Embench

From HandWiki

Embench is a suite of portable, free and open-source benchmarks, for benchmarking embedded systems. Its initial version, aimed at deeply embedded systems with no operating system or floating point hardware was announced in June 2019, with version 0.5 released in February 2020.[1][2] Embench is a project of the Free and Open Source Silicon Foundation, chaired by Prof David Patterson of the University of California, Berkeley.
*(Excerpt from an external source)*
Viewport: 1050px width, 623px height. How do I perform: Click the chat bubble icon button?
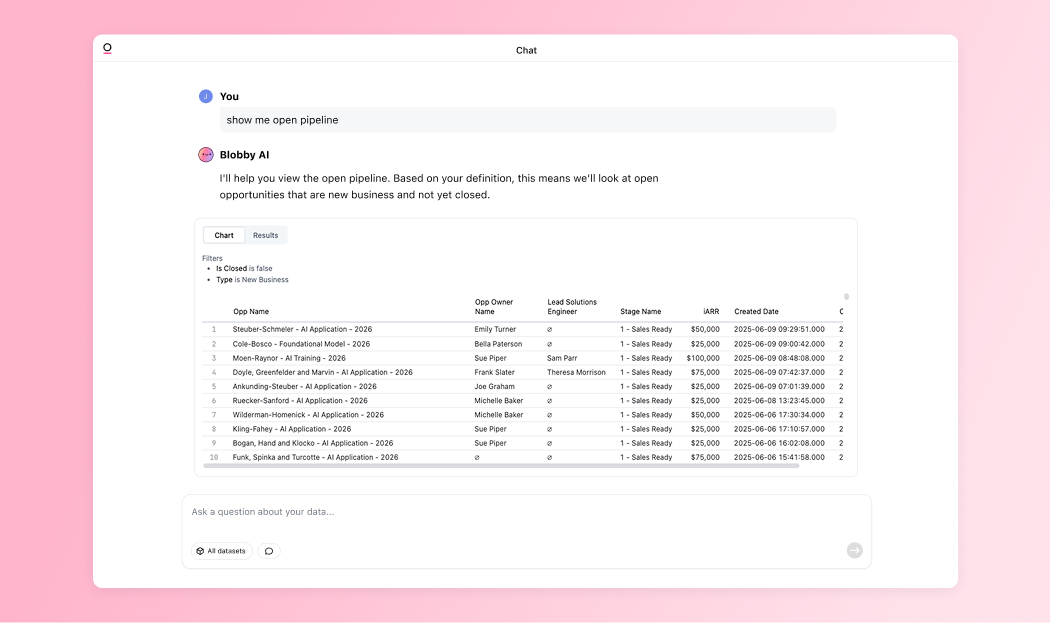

Embench is conceived as eventually comprising several versions of the benchmark suite aimed at different classes of embedded processor, from tiny 8- or 16-bit single core integer microcontrollers, to large multi-core 64-bit processors with comprehensive floating point support.

General principles

Embench is based on 7 principles, summarized in the original announcement[1] as:

  • Embench must be free
  • Embench must be easy to port and run
  • Embench must be a suite of real programs
  • Embench must have a supporting organization to maintain it
  • Embench must report a single summarizing score
  • Embench should summarize using geometric mean and geometric standard deviation
  • Embench must involve both academia and industry

In particular having a supporting organization means the benchmarks can be refreshed on a regular basis, to minimize the opportunity for compilers gaming the results with specific optimizations.

The benchmark suites

At present there is one benchmark suite, Embench IoT, targeting small microcontrollers with no operating system or hardware floating point support.

Embench IoT

Embench IoT is a suite of 19 programs which can be run in no more than 64kB of memory and with no operating system or floating point hardware support. It builds on earlier benchmark suites, notably BEEBS. Version 0.5 was released in June 2020 at the Embedded World Conference in Nürnberg, Germany.[2]

Embench IoT results for a number of architectures are held in the embench-iot-results repository on GitHub.